David Wolpert
Professor
One can define "fundamental, deep science" in a very literal sense, as the partially hidden parts of science that couple different scientific fields.
There are many examples of these subterranean parts of the scientific enterprise. They include information theory, computer science theory, and the foundations of mathematical logic. Other examples include unavoidable limitations on how well any machine learning algorithm can perform, and unavoidable thermodynamic costs of running physical systems that perform computation.
David Wolpert works on all of these examples. He is particularly keen to take approaches in one field and apply them to a different field, to gain new insights into that other field.
At the same time, though, he is highly sensitive to how easy it is for scientists to let their mathematical formalizing get ahead of their experimental data. In the theoretical sciences, it is very easy to believe one’s own propaganda, to misconstrue one's castles in the sky for physical reality, to confuse one's arguments for what the universe should be with what the universe actually is.

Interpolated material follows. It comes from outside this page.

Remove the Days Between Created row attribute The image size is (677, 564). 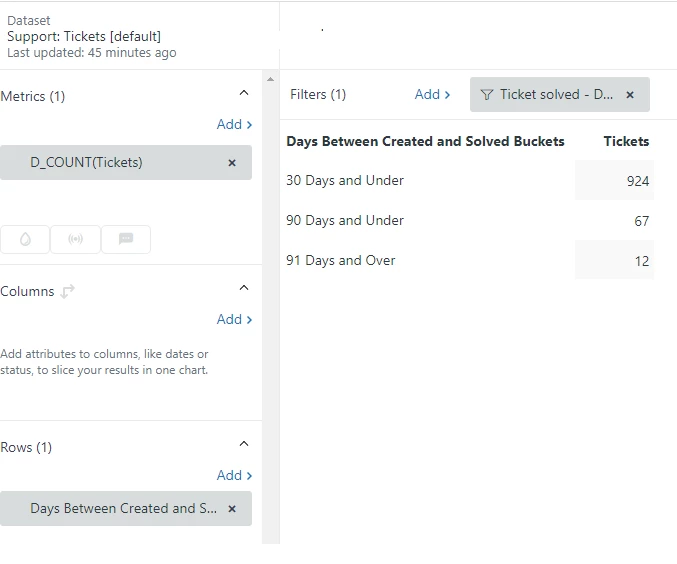(x=232, y=508)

To combat this tendency in his own work, David tries to exploit real-world data, and in particular real-world engineering data, whenever possible, to correct his theorizing. He is adamant about how important it is "to use the real world to kick me in the ass, and mock my claim to understanding." Accordingly, he has done a lot of applied work designing powerful algorithms for machine learning, for distributed control of aerospace vehicles, and for optimization.